Written request:
Rewrite the entries from the line with "Task: Click the 20" to the line with "Open the Week", changing "GUI agent" to "desktop agent" and leaving every other part of them as it is.

Dataset rows:
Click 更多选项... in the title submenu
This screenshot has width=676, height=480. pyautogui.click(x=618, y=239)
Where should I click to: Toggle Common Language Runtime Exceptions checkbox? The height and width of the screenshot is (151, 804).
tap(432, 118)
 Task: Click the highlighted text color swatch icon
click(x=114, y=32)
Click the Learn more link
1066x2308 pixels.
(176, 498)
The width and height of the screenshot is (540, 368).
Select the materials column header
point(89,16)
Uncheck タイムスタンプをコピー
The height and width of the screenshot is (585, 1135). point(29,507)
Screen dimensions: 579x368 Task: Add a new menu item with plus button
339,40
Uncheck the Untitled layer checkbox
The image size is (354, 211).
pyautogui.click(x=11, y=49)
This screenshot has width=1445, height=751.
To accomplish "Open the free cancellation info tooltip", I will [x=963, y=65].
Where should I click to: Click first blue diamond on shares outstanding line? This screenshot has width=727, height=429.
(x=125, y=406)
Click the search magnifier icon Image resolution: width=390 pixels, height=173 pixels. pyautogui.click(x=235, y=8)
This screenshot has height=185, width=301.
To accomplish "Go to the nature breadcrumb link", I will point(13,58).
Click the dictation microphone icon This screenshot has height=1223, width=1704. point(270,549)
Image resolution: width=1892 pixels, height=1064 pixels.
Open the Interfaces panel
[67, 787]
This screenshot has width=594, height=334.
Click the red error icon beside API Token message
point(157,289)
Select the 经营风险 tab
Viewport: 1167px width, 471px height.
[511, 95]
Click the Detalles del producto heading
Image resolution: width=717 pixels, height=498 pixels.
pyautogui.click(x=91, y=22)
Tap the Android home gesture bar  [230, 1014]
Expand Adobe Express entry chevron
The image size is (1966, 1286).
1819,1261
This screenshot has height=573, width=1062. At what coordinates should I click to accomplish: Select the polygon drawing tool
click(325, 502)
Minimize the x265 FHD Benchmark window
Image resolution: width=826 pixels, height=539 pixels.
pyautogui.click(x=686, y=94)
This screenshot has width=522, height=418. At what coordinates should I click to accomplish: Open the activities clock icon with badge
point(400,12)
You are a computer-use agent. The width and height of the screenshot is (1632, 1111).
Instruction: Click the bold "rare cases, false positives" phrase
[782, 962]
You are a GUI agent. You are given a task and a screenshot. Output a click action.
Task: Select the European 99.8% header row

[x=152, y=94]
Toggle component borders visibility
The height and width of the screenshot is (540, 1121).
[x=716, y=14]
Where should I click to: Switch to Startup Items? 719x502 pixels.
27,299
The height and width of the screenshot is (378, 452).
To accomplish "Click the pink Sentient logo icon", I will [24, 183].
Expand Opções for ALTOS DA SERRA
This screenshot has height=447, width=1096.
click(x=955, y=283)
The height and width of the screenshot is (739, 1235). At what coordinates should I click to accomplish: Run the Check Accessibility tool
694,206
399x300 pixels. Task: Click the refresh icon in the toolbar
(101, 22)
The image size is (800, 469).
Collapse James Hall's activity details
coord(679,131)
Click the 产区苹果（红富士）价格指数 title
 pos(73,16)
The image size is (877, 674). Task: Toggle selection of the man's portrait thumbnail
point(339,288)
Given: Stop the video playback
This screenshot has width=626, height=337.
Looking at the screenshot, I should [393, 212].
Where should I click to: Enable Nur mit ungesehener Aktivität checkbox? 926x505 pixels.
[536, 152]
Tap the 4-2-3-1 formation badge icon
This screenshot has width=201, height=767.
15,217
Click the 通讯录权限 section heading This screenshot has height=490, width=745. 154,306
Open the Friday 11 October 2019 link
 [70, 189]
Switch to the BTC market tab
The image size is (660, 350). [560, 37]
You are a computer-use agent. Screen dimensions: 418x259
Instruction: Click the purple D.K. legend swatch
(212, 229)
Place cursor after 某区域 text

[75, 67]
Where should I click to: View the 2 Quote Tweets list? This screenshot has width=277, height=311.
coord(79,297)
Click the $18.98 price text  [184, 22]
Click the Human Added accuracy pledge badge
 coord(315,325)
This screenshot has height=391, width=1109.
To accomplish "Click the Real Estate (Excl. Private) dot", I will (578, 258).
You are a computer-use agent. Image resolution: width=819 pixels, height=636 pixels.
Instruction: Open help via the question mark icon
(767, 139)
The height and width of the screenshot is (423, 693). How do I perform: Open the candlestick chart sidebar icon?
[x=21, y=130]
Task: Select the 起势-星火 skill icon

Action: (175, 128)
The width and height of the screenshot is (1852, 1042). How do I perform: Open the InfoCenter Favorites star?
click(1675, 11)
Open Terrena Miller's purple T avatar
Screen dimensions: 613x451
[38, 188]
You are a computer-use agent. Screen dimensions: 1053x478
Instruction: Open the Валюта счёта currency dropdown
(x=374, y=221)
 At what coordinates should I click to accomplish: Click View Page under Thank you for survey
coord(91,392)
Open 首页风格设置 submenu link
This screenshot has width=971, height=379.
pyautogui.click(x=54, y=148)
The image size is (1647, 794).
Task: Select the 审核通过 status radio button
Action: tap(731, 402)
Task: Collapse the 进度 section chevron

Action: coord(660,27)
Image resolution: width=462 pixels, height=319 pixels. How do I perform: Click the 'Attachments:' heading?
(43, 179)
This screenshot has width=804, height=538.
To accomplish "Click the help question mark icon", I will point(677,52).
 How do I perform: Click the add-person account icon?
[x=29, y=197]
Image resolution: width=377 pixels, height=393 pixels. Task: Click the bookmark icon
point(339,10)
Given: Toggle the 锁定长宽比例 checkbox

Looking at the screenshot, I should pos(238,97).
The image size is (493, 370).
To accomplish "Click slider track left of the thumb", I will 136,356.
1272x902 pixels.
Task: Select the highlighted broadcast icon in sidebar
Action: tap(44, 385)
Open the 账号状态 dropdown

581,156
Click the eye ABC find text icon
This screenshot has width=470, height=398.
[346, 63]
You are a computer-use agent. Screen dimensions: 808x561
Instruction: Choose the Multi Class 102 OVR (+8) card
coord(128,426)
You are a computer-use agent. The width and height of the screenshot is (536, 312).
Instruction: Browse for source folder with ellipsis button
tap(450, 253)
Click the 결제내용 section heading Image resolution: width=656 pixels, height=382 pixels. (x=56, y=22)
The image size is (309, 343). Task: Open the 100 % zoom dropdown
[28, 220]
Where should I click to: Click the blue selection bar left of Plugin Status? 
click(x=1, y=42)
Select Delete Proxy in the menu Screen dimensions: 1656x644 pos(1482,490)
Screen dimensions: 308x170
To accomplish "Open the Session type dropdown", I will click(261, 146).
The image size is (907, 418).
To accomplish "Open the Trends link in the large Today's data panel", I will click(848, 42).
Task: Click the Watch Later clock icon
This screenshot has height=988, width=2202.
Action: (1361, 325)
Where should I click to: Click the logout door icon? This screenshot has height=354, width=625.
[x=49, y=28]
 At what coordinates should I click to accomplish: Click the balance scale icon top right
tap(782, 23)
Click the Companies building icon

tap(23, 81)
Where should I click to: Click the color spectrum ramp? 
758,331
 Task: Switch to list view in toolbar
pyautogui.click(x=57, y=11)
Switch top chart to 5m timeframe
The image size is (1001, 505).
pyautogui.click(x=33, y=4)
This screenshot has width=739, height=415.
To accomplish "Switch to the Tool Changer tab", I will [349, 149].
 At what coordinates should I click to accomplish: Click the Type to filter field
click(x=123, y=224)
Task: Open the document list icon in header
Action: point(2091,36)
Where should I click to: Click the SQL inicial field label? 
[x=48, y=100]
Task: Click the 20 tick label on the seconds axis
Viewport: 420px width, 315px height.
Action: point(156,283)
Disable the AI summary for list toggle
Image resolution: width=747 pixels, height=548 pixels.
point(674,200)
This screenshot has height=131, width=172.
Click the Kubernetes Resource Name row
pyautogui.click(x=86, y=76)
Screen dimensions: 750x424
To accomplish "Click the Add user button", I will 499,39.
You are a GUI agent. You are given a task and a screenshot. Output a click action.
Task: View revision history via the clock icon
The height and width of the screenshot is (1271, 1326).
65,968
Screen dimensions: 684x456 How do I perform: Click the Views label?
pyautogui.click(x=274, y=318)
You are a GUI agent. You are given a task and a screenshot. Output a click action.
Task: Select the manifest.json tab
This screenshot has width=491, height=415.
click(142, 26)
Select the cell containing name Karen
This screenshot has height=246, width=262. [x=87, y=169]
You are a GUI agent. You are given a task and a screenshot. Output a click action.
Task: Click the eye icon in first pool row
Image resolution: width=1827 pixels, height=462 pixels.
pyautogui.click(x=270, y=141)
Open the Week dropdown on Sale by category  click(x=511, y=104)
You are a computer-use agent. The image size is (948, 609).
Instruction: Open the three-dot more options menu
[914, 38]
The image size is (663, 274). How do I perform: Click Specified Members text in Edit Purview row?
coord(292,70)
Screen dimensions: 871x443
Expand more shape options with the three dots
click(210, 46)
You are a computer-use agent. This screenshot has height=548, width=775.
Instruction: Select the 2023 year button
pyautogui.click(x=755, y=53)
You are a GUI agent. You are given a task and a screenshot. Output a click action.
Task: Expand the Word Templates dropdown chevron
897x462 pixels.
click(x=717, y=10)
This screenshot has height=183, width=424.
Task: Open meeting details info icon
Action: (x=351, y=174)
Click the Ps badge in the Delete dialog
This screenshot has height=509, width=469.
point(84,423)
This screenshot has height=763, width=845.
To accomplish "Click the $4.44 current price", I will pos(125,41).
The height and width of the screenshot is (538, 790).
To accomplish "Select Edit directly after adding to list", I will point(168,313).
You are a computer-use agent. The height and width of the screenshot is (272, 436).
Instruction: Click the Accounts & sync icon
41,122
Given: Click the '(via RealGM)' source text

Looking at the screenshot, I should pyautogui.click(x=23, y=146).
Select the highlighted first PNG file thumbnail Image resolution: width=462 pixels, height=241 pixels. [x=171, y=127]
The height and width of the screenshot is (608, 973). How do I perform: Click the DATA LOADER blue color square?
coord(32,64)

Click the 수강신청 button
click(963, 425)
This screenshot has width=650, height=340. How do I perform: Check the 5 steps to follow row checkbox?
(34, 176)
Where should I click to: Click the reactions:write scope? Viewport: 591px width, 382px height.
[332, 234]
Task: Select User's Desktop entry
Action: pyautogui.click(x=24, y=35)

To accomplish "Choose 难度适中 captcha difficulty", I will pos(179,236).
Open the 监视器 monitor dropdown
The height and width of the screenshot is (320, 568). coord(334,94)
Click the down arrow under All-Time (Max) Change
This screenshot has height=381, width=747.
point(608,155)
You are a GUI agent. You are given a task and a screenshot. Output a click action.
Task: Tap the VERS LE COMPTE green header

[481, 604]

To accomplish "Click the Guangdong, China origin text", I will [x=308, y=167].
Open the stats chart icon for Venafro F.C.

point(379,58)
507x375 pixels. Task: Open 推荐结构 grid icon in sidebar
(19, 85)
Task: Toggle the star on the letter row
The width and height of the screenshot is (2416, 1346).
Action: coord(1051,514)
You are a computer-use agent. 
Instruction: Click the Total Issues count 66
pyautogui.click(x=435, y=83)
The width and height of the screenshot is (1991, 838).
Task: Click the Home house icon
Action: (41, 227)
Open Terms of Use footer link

Expected answer:
Task: Click the 20 tick label on the seconds axis
Viewport: 420px width, 315px height.
Action: point(156,283)
Disable the AI summary for list toggle
Image resolution: width=747 pixels, height=548 pixels.
point(674,200)
This screenshot has height=131, width=172.
Click the Kubernetes Resource Name row
pyautogui.click(x=86, y=76)
Screen dimensions: 750x424
To accomplish "Click the Add user button", I will 499,39.
You are a desktop agent. You are given a task and a screenshot. Output a click action.
Task: View revision history via the clock icon
The height and width of the screenshot is (1271, 1326).
65,968
Screen dimensions: 684x456 How do I perform: Click the Views label?
pyautogui.click(x=274, y=318)
You are a desktop agent. You are given a task and a screenshot. Output a click action.
Task: Select the manifest.json tab
This screenshot has width=491, height=415.
click(142, 26)
Select the cell containing name Karen
This screenshot has height=246, width=262. [x=87, y=169]
You are a desktop agent. You are given a task and a screenshot. Output a click action.
Task: Click the eye icon in first pool row
Image resolution: width=1827 pixels, height=462 pixels.
pyautogui.click(x=270, y=141)
Open the Week dropdown on Sale by category  click(x=511, y=104)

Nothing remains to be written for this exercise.